Stored records

■ ■ ■ ■ ■ ■ ■

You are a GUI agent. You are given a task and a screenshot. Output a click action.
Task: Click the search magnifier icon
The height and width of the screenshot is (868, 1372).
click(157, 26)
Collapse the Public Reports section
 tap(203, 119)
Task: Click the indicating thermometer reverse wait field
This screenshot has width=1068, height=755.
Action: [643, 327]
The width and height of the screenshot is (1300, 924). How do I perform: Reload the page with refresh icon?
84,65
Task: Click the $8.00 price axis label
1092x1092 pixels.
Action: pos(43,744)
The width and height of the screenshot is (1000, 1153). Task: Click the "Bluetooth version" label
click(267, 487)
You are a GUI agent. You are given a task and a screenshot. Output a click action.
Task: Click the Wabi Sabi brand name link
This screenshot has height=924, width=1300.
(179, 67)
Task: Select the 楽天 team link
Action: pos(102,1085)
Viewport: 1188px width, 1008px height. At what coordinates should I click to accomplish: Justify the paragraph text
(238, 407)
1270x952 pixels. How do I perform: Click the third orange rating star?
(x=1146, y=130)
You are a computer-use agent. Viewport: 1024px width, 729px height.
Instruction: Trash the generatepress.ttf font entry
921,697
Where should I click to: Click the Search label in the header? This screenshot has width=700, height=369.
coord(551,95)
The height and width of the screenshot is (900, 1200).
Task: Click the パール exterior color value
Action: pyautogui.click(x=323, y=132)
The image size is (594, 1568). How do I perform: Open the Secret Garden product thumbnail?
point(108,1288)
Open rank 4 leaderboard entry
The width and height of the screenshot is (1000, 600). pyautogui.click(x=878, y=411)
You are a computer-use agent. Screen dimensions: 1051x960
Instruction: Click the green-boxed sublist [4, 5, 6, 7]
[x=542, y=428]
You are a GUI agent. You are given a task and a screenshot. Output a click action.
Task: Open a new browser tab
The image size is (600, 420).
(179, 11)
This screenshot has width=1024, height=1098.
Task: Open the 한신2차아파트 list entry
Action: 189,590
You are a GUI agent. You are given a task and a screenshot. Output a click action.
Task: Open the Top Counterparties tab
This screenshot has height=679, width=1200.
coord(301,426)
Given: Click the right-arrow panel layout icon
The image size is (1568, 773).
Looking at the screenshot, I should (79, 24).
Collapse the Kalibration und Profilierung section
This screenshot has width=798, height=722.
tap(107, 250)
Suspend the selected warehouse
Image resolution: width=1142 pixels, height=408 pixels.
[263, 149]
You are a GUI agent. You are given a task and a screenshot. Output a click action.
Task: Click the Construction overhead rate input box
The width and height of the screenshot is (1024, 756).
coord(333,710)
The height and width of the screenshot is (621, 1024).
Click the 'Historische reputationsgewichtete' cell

■ ■ ■ ■ ■ ■ ■

### Exercise description
Please retype the data, matching it exactly.

### Task solution
You are a GUI agent. You are given a task and a screenshot. Output a click action.
Task: Click the search magnifier icon
The height and width of the screenshot is (868, 1372).
click(157, 26)
Collapse the Public Reports section
 tap(203, 119)
Task: Click the indicating thermometer reverse wait field
This screenshot has width=1068, height=755.
Action: [643, 327]
The width and height of the screenshot is (1300, 924). How do I perform: Reload the page with refresh icon?
84,65
Task: Click the $8.00 price axis label
1092x1092 pixels.
Action: pos(43,744)
The width and height of the screenshot is (1000, 1153). Task: Click the "Bluetooth version" label
click(267, 487)
You are a GUI agent. You are given a task and a screenshot. Output a click action.
Task: Click the Wabi Sabi brand name link
This screenshot has height=924, width=1300.
(179, 67)
Task: Select the 楽天 team link
Action: pos(102,1085)
Viewport: 1188px width, 1008px height. At what coordinates should I click to accomplish: Justify the paragraph text
(238, 407)
1270x952 pixels. How do I perform: Click the third orange rating star?
(x=1146, y=130)
You are a computer-use agent. Viewport: 1024px width, 729px height.
Instruction: Trash the generatepress.ttf font entry
921,697
Where should I click to: Click the Search label in the header? This screenshot has width=700, height=369.
coord(551,95)
The height and width of the screenshot is (900, 1200).
Task: Click the パール exterior color value
Action: pyautogui.click(x=323, y=132)
The image size is (594, 1568). How do I perform: Open the Secret Garden product thumbnail?
point(108,1288)
Open rank 4 leaderboard entry
The width and height of the screenshot is (1000, 600). pyautogui.click(x=878, y=411)
You are a computer-use agent. Screen dimensions: 1051x960
Instruction: Click the green-boxed sublist [4, 5, 6, 7]
[x=542, y=428]
You are a GUI agent. You are given a task and a screenshot. Output a click action.
Task: Open a new browser tab
The image size is (600, 420).
(179, 11)
This screenshot has width=1024, height=1098.
Task: Open the 한신2차아파트 list entry
Action: 189,590
You are a GUI agent. You are given a task and a screenshot. Output a click action.
Task: Open the Top Counterparties tab
This screenshot has height=679, width=1200.
coord(301,426)
Given: Click the right-arrow panel layout icon
The image size is (1568, 773).
Looking at the screenshot, I should (79, 24).
Collapse the Kalibration und Profilierung section
This screenshot has width=798, height=722.
tap(107, 250)
Suspend the selected warehouse
Image resolution: width=1142 pixels, height=408 pixels.
[263, 149]
You are a GUI agent. You are given a task and a screenshot. Output a click action.
Task: Click the Construction overhead rate input box
The width and height of the screenshot is (1024, 756).
coord(333,710)
The height and width of the screenshot is (621, 1024).
Click the 'Historische reputationsgewichtete' cell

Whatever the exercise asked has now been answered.